Hedy Ritterman at Colour Factory Gallery
to know a veil by Hedy Ritterman at Colour Factory Gallery, 409 – 429 Gore Street, Fitzroy. Until June 30th.
Words by Nick Tapscott
Photos by J Forsyth
The back-streets of Fitzroy can be a cold and frightening space after dark, and it made me wonder if they were the inspiration for the film ‘Alien’. If I was approached by a hippy in the dark, would anyone hear me sigh indignantly? But after several twists and wrong turns, the light filled CF Gallery loomed with its industrial facade punctuated nicely with a bright open door, many expensive cars and a mature, moneyed bouquet.To know a veil is a new exhibit of photographs by the very talented and veteran photographer Hedy Ritterman. The show is an attempt to distil her years old bodies of work and crafting to hone and reduce to her true voice, a voice timbered by travel, irony, numerous cultural perspectives, a love of technology, and a warm and affectionate reverence for an analogue aesthetic.
Ritterman’s use of the space itself and her placement of certain works were orchestrated so as to intentionally draw attention to certain pieces at certain times. As I walked into the gallery the first thing I was struck by was a stunning portrait of an elderly woman descending a home’s staircase dressed only in her nightgown, but wearing jewellery and make-up. It forced me to question the nature of it’s contextuality, as the image was clearly not just a candid snap of a vulnerable elderly person. The subject’s descent hinted (at-least to my unqualified eye) at a dignity in age: A beauty which otherwise would find marginalisation at the blunted lenses of mainstream media and the muted tastes of the saturated masses. This one shot was in no-way representative of the rest of the work. Moving around the room one was presented with a series of ‘veiled’ images; shots of buildings partially obscured by transparent canvases of representations of beauty in advertising, of red lip-sticked lips transparent over bus-stops and made-up eyes peering over fences but under power lines.

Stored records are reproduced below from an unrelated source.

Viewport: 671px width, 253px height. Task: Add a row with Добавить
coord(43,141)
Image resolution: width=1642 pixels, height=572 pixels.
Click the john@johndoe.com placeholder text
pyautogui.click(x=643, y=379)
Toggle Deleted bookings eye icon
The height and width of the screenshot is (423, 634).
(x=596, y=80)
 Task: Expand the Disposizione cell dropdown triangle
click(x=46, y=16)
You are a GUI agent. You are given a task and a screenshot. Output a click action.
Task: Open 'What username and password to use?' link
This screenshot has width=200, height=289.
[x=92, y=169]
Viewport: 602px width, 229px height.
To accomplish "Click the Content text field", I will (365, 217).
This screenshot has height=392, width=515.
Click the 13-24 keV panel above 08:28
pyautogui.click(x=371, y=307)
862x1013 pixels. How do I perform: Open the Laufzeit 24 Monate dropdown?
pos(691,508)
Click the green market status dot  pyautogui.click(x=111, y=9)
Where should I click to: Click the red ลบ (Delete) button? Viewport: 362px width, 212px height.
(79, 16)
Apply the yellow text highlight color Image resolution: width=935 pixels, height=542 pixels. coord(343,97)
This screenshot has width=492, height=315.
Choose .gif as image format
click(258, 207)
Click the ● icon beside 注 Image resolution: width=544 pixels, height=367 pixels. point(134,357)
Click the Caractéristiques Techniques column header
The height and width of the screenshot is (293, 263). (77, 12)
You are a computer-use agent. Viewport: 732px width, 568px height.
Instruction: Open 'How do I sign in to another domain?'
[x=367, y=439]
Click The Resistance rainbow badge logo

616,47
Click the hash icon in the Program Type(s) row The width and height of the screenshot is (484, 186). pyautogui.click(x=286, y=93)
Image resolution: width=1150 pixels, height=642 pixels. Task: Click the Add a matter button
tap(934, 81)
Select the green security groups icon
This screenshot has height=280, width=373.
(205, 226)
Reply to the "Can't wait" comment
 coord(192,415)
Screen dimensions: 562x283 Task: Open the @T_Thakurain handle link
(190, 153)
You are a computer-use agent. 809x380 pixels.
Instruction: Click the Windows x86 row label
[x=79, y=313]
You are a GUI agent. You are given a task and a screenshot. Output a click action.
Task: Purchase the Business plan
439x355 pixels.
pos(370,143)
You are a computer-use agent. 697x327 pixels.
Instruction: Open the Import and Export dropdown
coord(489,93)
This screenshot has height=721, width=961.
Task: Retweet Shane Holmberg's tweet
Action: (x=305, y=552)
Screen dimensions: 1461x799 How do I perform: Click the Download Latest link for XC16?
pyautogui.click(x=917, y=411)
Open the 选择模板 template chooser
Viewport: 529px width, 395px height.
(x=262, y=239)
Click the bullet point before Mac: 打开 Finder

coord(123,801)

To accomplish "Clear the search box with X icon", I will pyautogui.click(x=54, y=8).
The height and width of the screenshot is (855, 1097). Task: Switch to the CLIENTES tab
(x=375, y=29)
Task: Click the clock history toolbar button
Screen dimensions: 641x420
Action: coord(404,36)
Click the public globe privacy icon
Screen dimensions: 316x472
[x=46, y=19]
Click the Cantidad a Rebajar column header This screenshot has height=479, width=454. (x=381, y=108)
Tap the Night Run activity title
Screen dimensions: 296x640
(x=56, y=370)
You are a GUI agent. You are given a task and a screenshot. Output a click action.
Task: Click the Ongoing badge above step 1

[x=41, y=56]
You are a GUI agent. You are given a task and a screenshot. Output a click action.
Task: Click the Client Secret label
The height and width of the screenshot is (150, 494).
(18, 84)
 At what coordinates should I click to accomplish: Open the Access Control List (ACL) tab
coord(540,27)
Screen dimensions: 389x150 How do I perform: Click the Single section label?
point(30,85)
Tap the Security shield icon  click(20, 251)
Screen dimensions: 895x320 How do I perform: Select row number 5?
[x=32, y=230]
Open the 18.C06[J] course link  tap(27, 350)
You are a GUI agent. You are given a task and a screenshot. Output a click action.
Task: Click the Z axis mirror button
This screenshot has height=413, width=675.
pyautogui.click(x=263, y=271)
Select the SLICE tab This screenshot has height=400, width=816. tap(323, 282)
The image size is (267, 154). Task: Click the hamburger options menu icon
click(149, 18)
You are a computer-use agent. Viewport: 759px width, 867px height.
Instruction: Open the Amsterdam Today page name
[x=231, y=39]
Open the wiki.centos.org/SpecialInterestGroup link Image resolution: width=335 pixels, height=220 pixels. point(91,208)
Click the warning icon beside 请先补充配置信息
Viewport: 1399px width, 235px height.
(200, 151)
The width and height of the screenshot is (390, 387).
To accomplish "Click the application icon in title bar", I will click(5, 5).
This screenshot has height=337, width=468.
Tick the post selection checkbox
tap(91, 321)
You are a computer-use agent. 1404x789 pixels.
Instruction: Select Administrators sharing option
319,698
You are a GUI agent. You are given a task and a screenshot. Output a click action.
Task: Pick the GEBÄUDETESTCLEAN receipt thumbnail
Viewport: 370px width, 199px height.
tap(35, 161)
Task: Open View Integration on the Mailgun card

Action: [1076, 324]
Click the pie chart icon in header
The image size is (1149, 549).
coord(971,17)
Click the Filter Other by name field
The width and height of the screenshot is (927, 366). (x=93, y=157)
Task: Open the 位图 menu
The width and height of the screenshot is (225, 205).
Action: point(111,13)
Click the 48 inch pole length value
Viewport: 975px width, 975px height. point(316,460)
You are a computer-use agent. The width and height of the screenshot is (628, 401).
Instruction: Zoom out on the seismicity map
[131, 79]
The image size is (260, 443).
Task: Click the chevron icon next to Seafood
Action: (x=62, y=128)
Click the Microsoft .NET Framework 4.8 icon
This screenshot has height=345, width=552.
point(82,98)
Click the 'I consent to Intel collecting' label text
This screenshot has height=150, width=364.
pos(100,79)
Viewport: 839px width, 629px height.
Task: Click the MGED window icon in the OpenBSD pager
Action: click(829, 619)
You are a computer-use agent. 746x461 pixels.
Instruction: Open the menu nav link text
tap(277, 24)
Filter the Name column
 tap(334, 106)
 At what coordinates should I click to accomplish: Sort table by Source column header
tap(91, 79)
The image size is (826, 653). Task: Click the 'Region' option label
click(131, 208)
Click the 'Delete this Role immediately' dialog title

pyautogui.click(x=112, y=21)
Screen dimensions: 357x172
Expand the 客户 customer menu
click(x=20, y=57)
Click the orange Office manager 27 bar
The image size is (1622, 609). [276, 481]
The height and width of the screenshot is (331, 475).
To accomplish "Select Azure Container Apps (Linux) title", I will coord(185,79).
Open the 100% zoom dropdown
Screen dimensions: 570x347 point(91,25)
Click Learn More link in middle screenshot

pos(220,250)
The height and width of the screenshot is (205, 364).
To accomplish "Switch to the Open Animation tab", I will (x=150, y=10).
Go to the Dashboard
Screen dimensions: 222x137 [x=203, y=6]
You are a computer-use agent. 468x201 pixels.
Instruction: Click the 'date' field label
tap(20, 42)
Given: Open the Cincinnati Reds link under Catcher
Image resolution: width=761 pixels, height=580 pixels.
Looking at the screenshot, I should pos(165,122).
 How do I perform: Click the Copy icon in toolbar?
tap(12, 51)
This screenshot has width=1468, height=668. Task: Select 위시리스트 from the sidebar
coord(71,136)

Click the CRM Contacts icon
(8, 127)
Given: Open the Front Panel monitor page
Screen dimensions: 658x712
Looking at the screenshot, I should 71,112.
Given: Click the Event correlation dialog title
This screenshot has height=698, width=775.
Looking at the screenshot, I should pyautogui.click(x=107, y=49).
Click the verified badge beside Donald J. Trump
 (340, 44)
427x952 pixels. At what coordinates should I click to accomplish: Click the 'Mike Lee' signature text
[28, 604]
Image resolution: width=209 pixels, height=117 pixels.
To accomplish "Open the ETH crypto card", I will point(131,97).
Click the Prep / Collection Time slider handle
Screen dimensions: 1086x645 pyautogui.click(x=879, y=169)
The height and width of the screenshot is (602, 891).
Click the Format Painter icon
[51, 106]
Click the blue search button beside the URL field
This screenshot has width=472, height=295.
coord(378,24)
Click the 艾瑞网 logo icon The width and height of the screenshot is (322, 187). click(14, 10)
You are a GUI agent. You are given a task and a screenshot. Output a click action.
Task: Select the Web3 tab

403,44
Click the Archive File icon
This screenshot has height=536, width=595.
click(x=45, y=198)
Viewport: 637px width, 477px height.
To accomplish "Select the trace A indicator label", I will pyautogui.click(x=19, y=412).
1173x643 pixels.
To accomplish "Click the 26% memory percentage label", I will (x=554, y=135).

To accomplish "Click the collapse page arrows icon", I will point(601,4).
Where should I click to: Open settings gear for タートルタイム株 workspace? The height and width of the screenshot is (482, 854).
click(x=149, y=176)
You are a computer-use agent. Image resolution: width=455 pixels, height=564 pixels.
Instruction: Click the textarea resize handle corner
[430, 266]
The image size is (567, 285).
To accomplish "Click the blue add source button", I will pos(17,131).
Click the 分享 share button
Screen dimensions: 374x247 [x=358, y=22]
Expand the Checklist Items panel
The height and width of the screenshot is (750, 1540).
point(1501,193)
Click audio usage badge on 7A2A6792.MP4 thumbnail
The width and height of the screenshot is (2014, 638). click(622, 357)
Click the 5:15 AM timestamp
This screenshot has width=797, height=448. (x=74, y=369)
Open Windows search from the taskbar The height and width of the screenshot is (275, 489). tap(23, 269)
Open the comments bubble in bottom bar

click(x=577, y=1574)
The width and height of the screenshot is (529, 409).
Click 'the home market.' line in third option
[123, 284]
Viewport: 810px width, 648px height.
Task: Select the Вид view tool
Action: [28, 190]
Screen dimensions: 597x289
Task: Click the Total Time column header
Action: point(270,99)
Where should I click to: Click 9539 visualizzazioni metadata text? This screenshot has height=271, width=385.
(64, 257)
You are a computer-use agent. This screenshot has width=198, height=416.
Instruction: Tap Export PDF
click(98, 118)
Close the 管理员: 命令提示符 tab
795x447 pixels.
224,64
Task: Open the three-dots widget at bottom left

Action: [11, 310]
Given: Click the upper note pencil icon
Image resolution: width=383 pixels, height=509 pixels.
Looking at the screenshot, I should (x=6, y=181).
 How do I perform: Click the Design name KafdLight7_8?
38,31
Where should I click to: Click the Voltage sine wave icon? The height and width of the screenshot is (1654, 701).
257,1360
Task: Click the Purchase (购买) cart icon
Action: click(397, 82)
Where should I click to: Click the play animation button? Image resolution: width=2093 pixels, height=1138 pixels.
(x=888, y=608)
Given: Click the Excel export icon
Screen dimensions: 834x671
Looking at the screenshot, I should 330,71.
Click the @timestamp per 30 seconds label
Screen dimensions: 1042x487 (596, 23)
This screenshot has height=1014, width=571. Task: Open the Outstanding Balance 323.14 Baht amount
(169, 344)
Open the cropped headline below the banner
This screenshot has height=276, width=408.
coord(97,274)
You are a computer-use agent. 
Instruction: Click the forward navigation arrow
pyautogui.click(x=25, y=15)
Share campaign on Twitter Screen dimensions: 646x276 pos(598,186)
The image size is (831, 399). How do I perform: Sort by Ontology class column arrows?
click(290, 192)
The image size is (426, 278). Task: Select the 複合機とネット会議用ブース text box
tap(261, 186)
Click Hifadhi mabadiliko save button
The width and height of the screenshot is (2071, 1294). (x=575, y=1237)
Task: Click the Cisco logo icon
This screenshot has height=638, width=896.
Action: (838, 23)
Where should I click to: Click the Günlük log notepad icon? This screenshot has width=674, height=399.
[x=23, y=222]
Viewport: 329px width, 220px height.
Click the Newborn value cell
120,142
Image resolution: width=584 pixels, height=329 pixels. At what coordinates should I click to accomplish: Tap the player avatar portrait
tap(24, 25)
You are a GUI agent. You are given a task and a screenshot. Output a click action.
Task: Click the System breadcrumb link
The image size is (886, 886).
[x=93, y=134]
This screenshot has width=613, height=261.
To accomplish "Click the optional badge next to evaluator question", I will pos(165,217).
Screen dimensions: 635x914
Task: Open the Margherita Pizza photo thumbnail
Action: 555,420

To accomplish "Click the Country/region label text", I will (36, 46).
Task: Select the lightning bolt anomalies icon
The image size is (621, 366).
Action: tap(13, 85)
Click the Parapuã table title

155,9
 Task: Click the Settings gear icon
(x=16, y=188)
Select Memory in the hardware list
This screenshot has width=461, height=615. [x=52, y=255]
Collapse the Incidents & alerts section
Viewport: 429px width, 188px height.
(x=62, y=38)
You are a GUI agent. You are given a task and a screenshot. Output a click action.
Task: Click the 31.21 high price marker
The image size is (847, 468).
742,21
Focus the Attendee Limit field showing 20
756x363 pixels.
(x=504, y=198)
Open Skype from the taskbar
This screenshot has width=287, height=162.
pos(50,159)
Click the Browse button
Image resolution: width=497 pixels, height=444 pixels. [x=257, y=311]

The end of the room was stoppered with a work titled “Standing in ‘No Man’s Land’ by Christian Boltanski” which consisted of a multi-coloured chaos splashed via latex in print on vinyl (suitable for outdoor use)’. This re-articulation of an abstraction to a medium traditionally relegated to advertising was tonally indicative of the show’s major themes and was as aesthetically pleasing as it was thought provoking. By the time I had made it this far around the space the room was filled by an older, distinguished crowd of black clad and surgery friendly money, as the artist herself is well connected in several communities, and I’m sure I spotted several faces familiar because of the news they make and the pages in the papers they occupy (I needed to google it, but Jeanne Pratt the billionaire philanthropist was in attendance).
Breaking the chatter of the thickening crowds, a speech of finely detailing interpretation was handsomely delivered by the curator and offered rich perspectives and observations which I had otherwise overlooked. This was followed by the thankyous of the artist herself and the opportune exodus back to the blackened void of the inky Fitzroy rainy weeknight. A highly, highly recommended show to catch before it’s ending on the 30th of June. The artist herself will be in attendance on Saturdays the 16th and 23rd from 2 till 4, I know I’ll make it down to have a conversational stroll through her own interpretations.